Even when a biographer uses the tools of the postmodernist trade--as Edmund Morris did when he inserted himself into the narrative of the Ronald Reagan bio Dutch--the exercise simply serves to pump up the book's tiresome pomposity and elevate the biographer to a position he doesn't deserve. Inserting yourself into the story because you don't know what else to do is not being postmodern. Where's the cynicism? Where's the creativity? Where's the sense of humor?
Take, for example, the new doorstop-sized biography of James Dickey, the highly gifted poet much better known as the author of the novel Deliverance. As written by academic Henry Hart, James Dickey: The World as a Lie has no subtlety, no attitude, no appreciation for the finer points of the literary personality. The biographer is equal parts self-righteous schoolmarm and gossipy naysayer: Dickey made things up! Dickey used real-life situations as the basis for his poems! Can you feel the outrage? Can you spot the contradiction?
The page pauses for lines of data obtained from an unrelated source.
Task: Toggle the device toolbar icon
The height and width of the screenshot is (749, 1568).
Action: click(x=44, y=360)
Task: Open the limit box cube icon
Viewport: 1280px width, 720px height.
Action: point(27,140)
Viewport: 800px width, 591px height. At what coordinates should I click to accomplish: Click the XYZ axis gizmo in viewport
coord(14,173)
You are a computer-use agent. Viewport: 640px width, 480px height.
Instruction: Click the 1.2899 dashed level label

Considering the book's subtitle, it shouldn't come as a surprise that Hart expends most of his energy revealing Dickey to be a world-class prevaricator. By starting at the absolute beginning, with Dickey's birth, the biographer is able to disprove many of the poet's more fabulous lies--that he was recruited to play in the National Football League, that he flew combat missions as a pilot in World War II--as well as more subtle fibs that Dickey reinforced throughout his life, such as his intimation that he grew up in a working-class family rather than his own wealthy, Depression-immune Atlanta clan. Hart shows that Dickey lied in every possible way, from cheating on his wife to padding his résumé.
But Hart can't stop there. His sense of outrage over Dickey's falsehoods determines the book's tone and conflates his subject's propensity for tall tales into a sinister shortcoming that makes Dickey's art itself suspect. As the biographer rails against the poet for drawing on real-life incidents in his poetry, he reveals a basic misunderstanding of the creative process. According to Hart, Dickey's great sin as a writer is that he's not a reporter.
In his discussion of Dickey's poem "The Bee," Hart complains that the poet inflated a simple incident to an event of almost mythic proportions. Of course, that's what poets do, but Hart isn't having any of it. In Dickey's poem, the narrator (ostensibly Dickey) chases his son as the boy runs toward traffic to evade a bee. The father, a former football player, discovers physical speed he didn't know he still had and catches his son before the boy gets hit by a car. Dickey dedicated the poem to his college football coaches, which seems to infuriate Hart, who reveals that Dickey and his son Kevin experienced a much calmer version of the incident:
While the obeisance smacks of the sort of sentimentality evident in Dickey's Clemson letters to his parents, other parts of the poem smack of exaggeration (at the Litigo Canyon archery range, his son Kevin had seen one pickup truck on the narrow mountain road, and his father had taken only a few steps to prevent him from moving towards it).
Gosh, Henry, it's a poem, not a news report. Whether or not Dickey told lies in his personal and public life, in his artistic life he was under no obligation to make sure his poems and novels conformed to the "truth" of any incident.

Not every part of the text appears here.